— Page text —
Start of Block
Zoom continues to beat analyst expectations with its quarterly earnings, but slower revenue growth compared to last year is impacting its stock price.

The company recorded revenue of $1.05bn for the quarter ending 31 October, a 35pc increase on the same period last year and exceeding analyst expectations from Refinitiv of $1.02bn. It also recorded a massive increase in net income to $340.3m, up from last year’s $198.4m.

The online video conference platform continued to see a rise in customers, according to various metrics. It now has more than 512,000 customers with more than 10 employees using the service, an increase of roughly 18pc on the same quarter last year. At the end of the third quarter, it had 2,507 customers contributing more than $100,000 in revenue annually, nearly a 94pc increase.

Despite this growth, Zoom is facing a slowdown after its rapid rise at the beginning of the Covid-19 pandemic.

Last quarter saw the company top $1bn in earnings for the first time, with year-on-year growth of 54pc. In the first quarter this year, which ended on 31 April, Zoom posted 191pc year-on-year revenue growth, a slowdown from 369pc the quarter before.

With its growth continuing to slow each quarter, the company’s shares have fallen by around 28pc this year.

Laura Petrone, principal analyst at GlobalData, said Zoom has to redefine itself as the Covid-19 pandemic subsides and employees return to work.

“In its latest results, the company reported a lower-than-expected increase in the number of large customers, raising doubts about the company’s future in the highly competitive collaboration tools market,” Petrone said.

But the company remains confident about its growth for the rest of the year as remote and hybrid work look set to continue.

Zoom founder and CEO Eric Yuan said it expects to end the year with between $4.07bn and $4.08bn in total revenue, representing 54pc growth from last year.

“We are well on our way to becoming an indispensable platform for enterprises, individuals and developers to connect, collaborate and build in the flexible hybrid world of work. We believe our global brand, innovative technologies and large customer base position us well for the future,” Yuan added.

The company has forecasted more than $1.05bn in revenue for the next quarter, with a predicted net income between $361m and $363m.

During the last quarter, Zoom cancelled its planned $14.7bn acquisition of cloud contact centre software provider Five9. Petrone called this a “a missed opportunity for Zoom to integrate contact centres into its portfolio”.
End of Block
— Data extract —
Start of Block
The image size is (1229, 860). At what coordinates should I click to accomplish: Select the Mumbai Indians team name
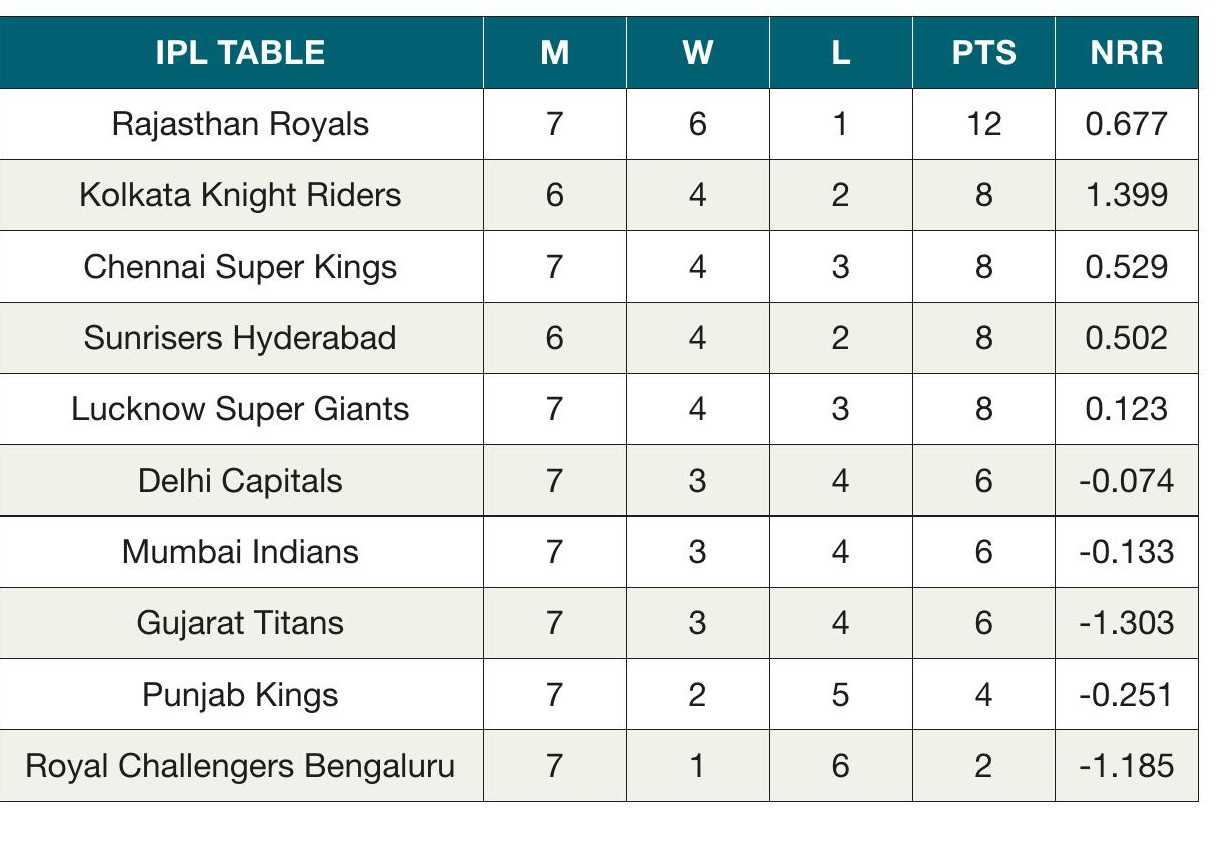pos(240,552)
End of Block
— What you will do —
Reproduce the stretch of the Zoom earnings article from "The online video" through "a 94pc increase.", word for word.

— Written response —
The online video conference platform continued to see a rise in customers, according to various metrics. It now has more than 512,000 customers with more than 10 employees using the service, an increase of roughly 18pc on the same quarter last year. At the end of the third quarter, it had 2,507 customers contributing more than $100,000 in revenue annually, nearly a 94pc increase.